When N and I first got together a few years ago, one of the big “tests” for me, regarding him, was whether he (a totally “non-art” person) could handle my being a sculptor and mixed media artist. We flew to New York for a wonderful, long weekend visit, where we took in some plays in the evenings and during the day went to MOMA, The Metropolitan Museum of Art, many galleries and, my favorite, The Guggenheim. The latter was a special treat for me but also my testing ground for N, because there was a retrospective of David Smith’s going on at the time, and it would be his first exposure to Smith’s work.

Being thrilled at the prospect of seeing for the first time (121 pieces, I believe), many works of Smith’s all together, was an understatement, but it was overshadowed by my anxiety as to what kind of reaction N would have regarding this sculpture exhibit. Would no reaction bother me; would a negative one do the same? A positive one would put me over the moon. I held my breath as we entered the elevator to ride to the top of the museum for a very slow walk down the Guggenheim’s spiral gallery. I found myself looking at Smith’s work while watching N out of the corner of my eye. He was pretty absorbed, walking around each sculpture as we wound our way down to the ground floor, commenting now and then on the many different phases of Smith’s work.

He loved the work.

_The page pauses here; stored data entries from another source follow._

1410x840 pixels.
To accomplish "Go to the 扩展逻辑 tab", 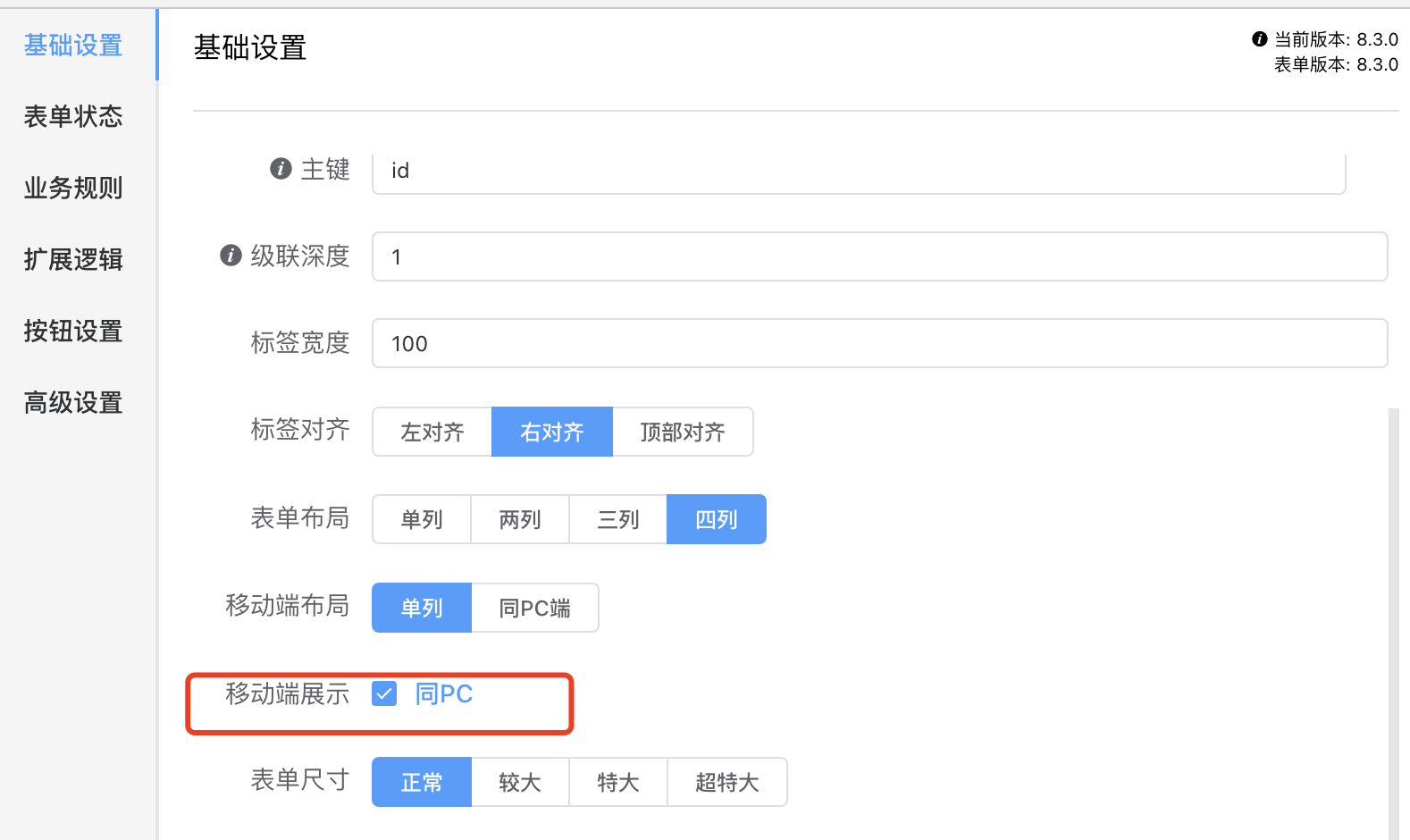I will click(x=73, y=260).
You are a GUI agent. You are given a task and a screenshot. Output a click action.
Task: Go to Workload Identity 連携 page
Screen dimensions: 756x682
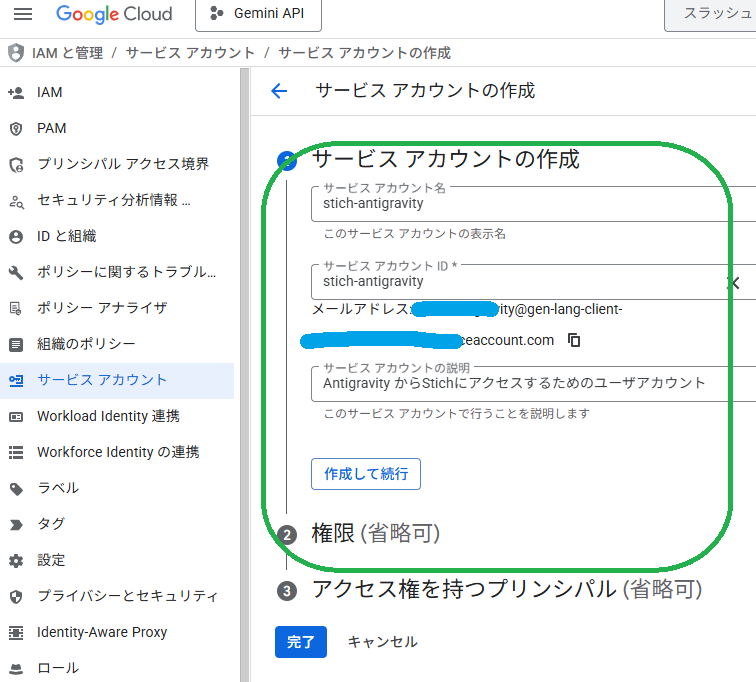click(108, 416)
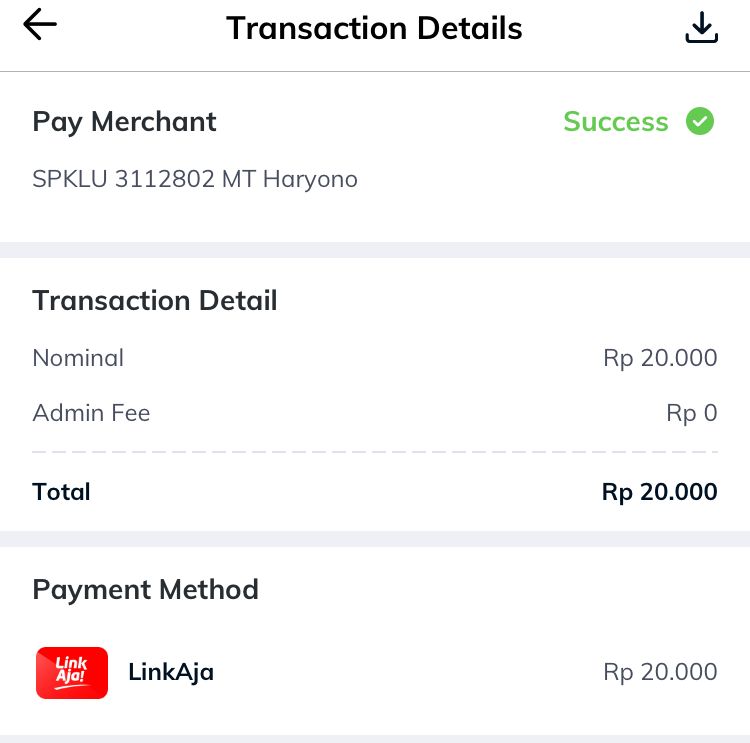
Task: Select the Nominal amount Rp 20.000
Action: pos(660,358)
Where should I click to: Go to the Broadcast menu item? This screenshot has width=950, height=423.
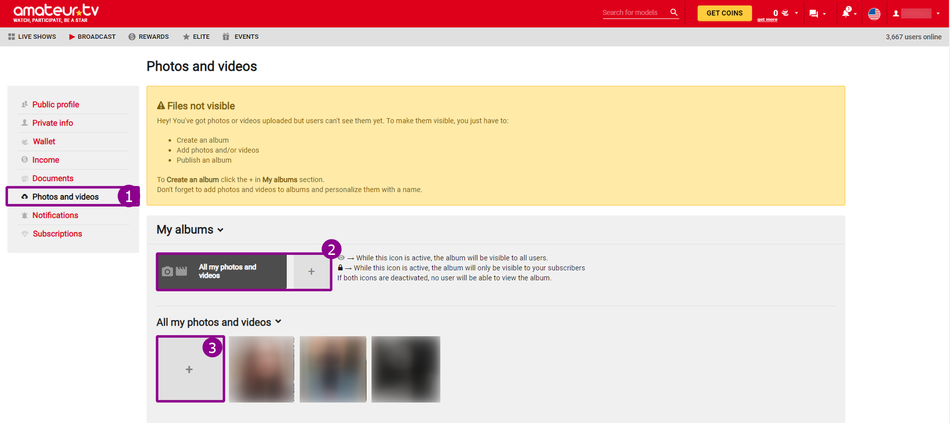point(92,37)
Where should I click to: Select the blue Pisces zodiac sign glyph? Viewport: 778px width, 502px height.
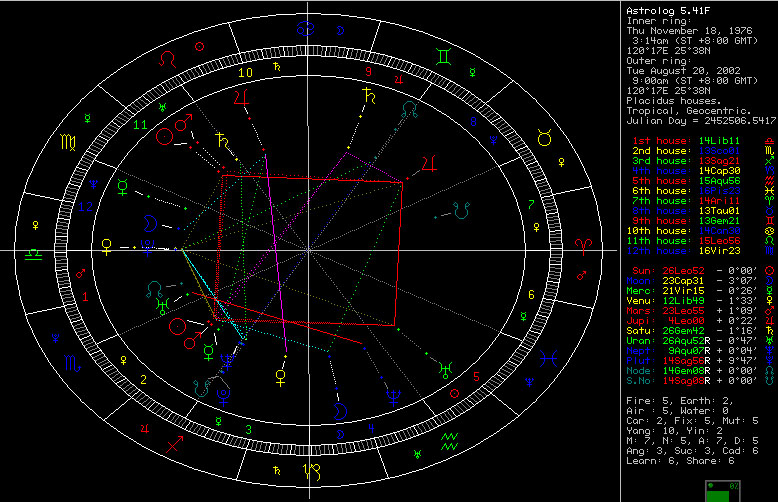(x=549, y=355)
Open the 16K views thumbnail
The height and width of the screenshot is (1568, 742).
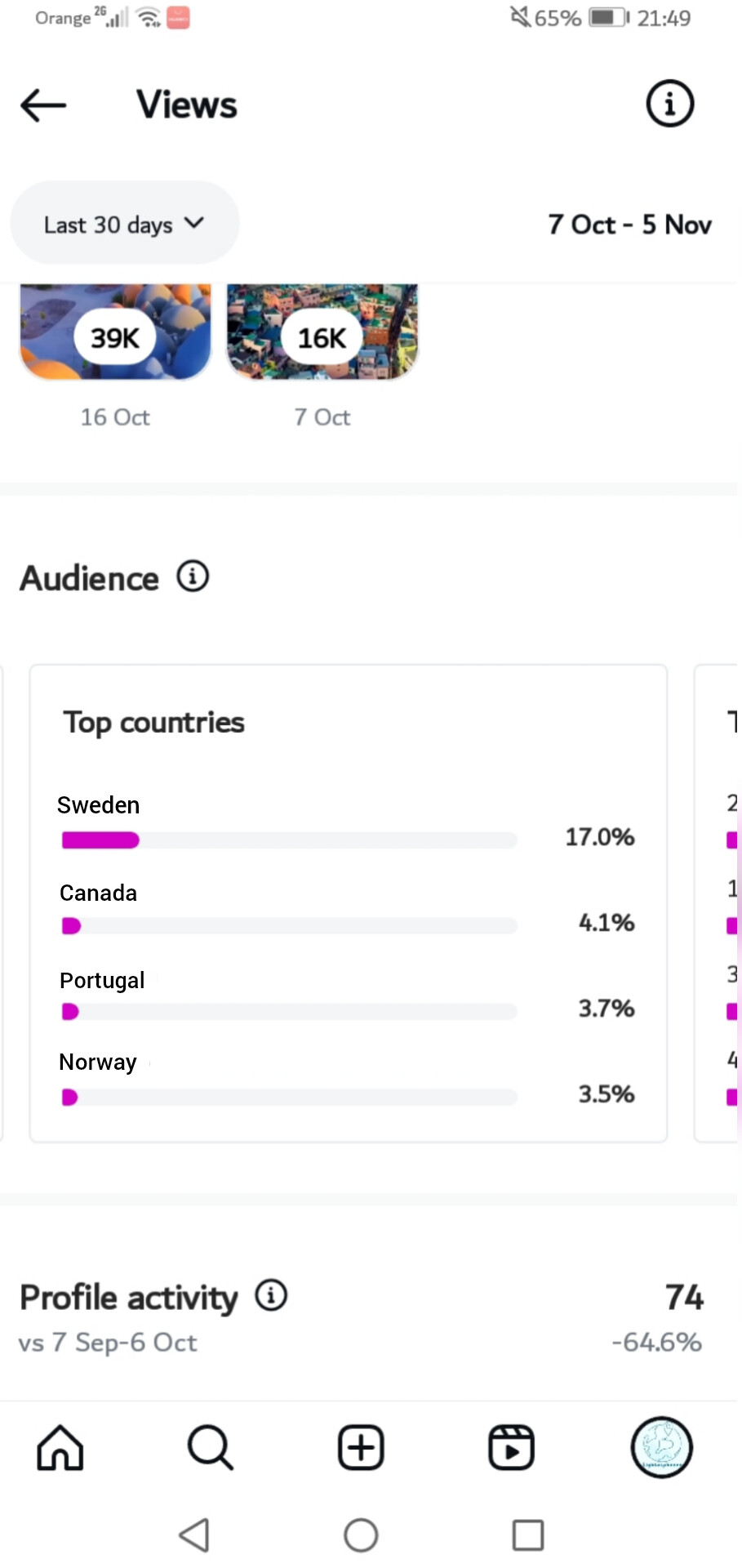tap(322, 333)
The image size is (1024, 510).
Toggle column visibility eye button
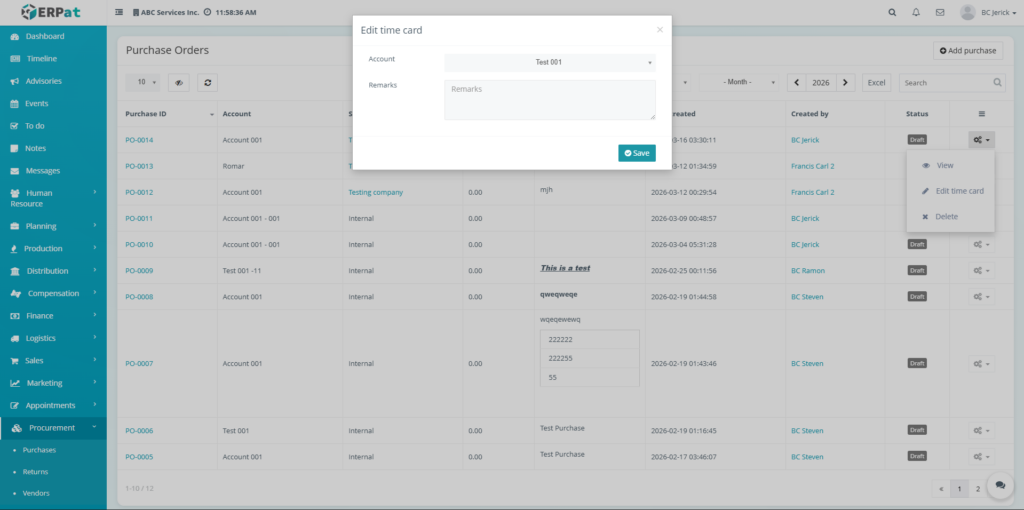point(180,82)
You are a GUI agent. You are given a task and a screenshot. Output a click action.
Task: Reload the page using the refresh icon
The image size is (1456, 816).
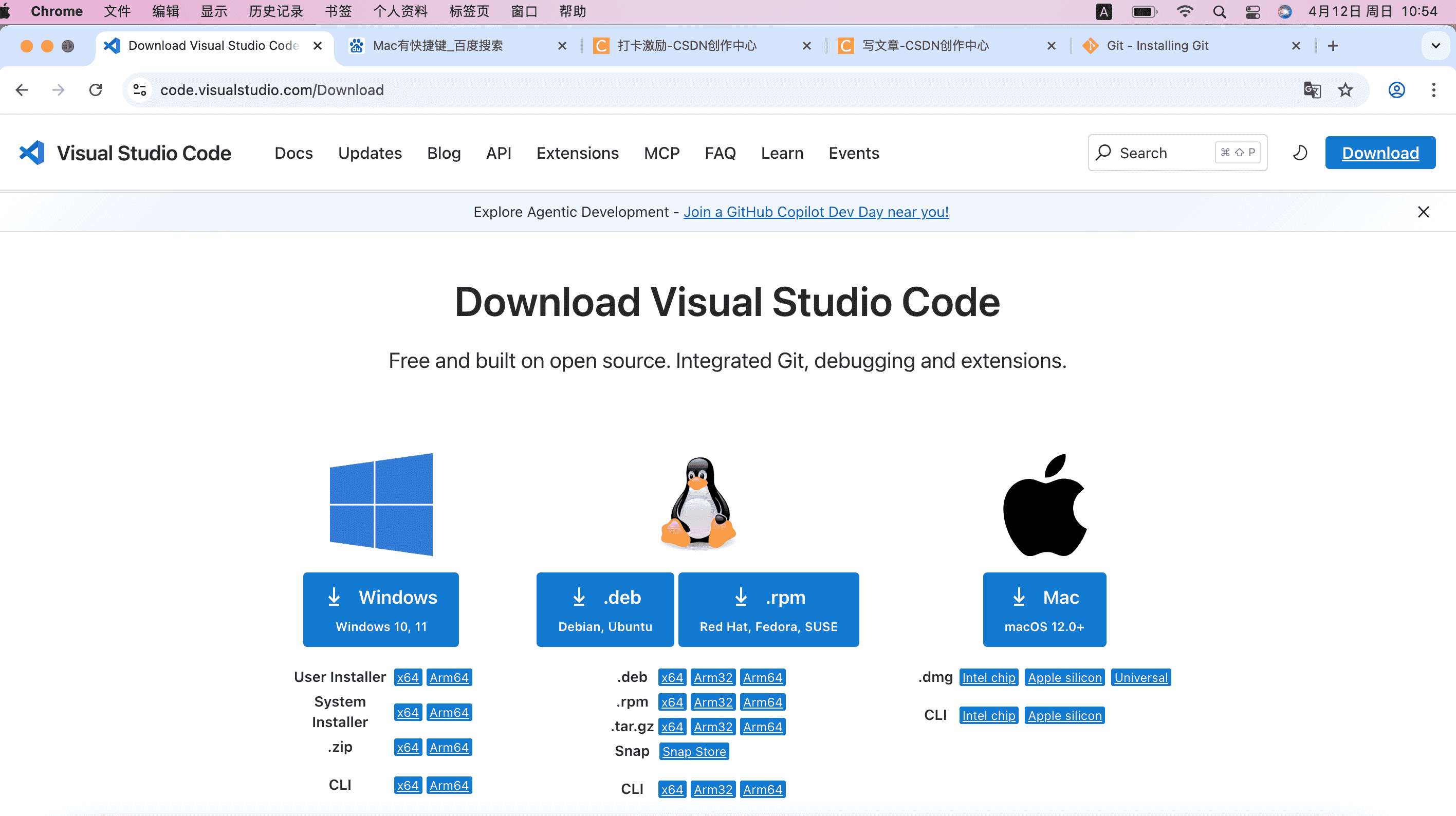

He marveled at the fact that despite his, heretofore, lack of exposure to 20th century sculpture, he really got it.  And then he got me.

From The Tate London Collection:

Sawhead, 1933. Bronze and painted iron. 18.5″x 11.8″ x 8.25″

David Smith Sawhead 1933

In the above sculpture one can see that Smith was inspired by the welded metal sculptures of Pablo Picasso and Julio González in the early 1930s. He had worked in a car factory and decided to introduce mechanical parts and found objects into his art, creating a new language of sculpture out of everyday, industrial materials. This head has been created by combining tools and machine parts, such as a sieve and metal shears, welded onto the flat blade of a circular saw. The technical exploration can also be taken as an acknowledgement of the  fragmented experience of modern life. Tate London.

From Hirshhorn Museum and Sculpture Garden site:

Medal for Dishonor: Propaganda for War. 1939-1940. Bronze.

9 1/2 ” x 11 7/8″ x 1″

Propaganda for War

In 1940 he exhibited Medals for Dishonor, 15 reliefs with a strong element of social commentary. During World War II, Smith worked in a locomotive factory, acquiring a lifelong interest in machinery and in large-scale constructions. Many of his sculptures of the 1940s, such as Royal Bird (1948, Walker Art Center, Minneapolis, Minnesota), are grim metaphors for human violence and greed—gaunt skeletal works in which metal rods twisted around central cores assume suggestively organic shapes. MSN Encarta.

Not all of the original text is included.